Customer churn predictor for an assignment below.
Documentation: https://5uperpalo.github.io/churnpred/
In this assignment you're tasked with developing a machine learning solution for churn prediction to identify which customers are likely to leave a service (column "Exited" in the attached dataset). This assignment is meant to assess
- analytical skills and reasoning
- design and modelling choices, e.g. choices with respect to measuring model performance
- coding skills, e.g. modularity, readability, reproducibility, any other best practices in software development
Please note that multiple solutions may exist and we do not expect a production ready solution, though any reflections on how you may wish to productionalise your solution are welcome. You are free to choose the medium (e.g., notebooks, python scripts).
Additional explanation of independent variables:
NumberOfProducts - the number of accounts and bank-affiliated products
HasCreditCard - whether a customer has a credit card
CustomerFeedback - latest customer feedback, if available
Please see the Notebooks section. The notebooks are sorted from 0 to 5. Notebooks start with gathering auxiliary data that I could extract from the provided dataset, e.g. 'country origin of the surname'. This is followed by Exploratory Data Analysis of features and target in the notebooks 2, 3. In the notebook 4, I presented a Trainer
object that handles training an hyperparameter search of the model. In the notebook 5 I made a quick analysis of the model and it's predictions using SHAP values.
The final solution uses LightGBM, a GBM model of my choice. I chose GBM as 4 out of top 5 models in H2O AutoML were GBMs.
In notebook 00_auxiliary_features_surname_origin_country_classification.ipynb
I adjusted(copy/paste+adjust) a BERT model for surname origin prediction. Due to lack of time I could not gather additional data that would help with model training, but I left some ideas in the notebook.
The solution was tested in a virtual machine, spawned from jupyter/datascience-notebook:python-3.10
image in Zero-to-JupyterHub solution.
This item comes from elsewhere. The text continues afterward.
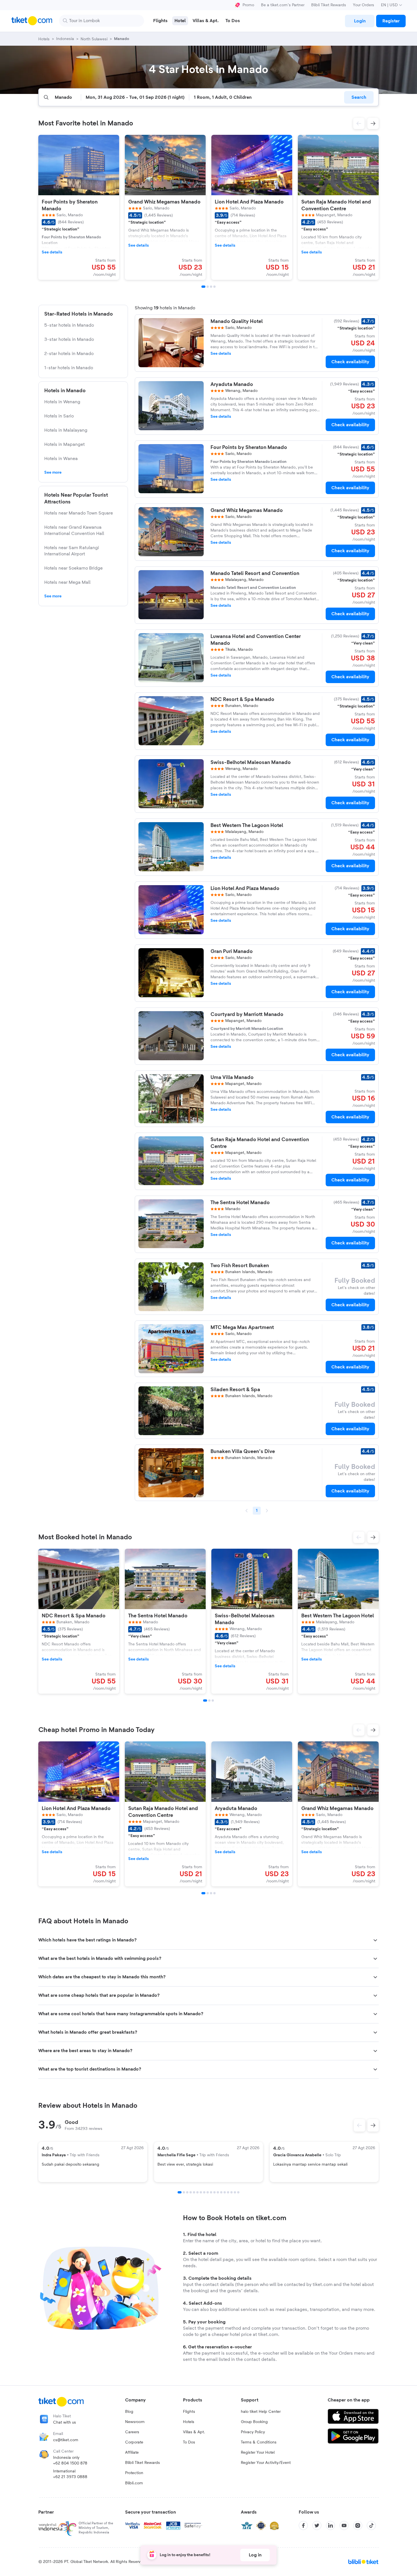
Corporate (134, 2442)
As the bare metal server with GPU was down in the kubernetes, I had to do additional troubleshooting and fixing.
The code is easily extendable to multiclass
, regression
and quantile_regression
tasks.
The code was tested on
pip install git+https://github.com/5uperpalo/ecovadis_assignment.git
git clone https://github.com/5uperpalo/ecovadis_assignment.git
cd ecovadis_assignment
pip install .
# to build locally
cd docs
pip install -r requirements.txt
mkdocs build --clean
# to push to github pages
mkdocs gh-deploy
# if you want to run webserver locally
mkdocs serve
Before pushing a code or making a pull request please run codestyle checks and tests
./code_style.sh
pytest --doctest-modules churn_pred --cov-report xml --cov-report term --disable-pytest-warnings --cov=churn_pred tests/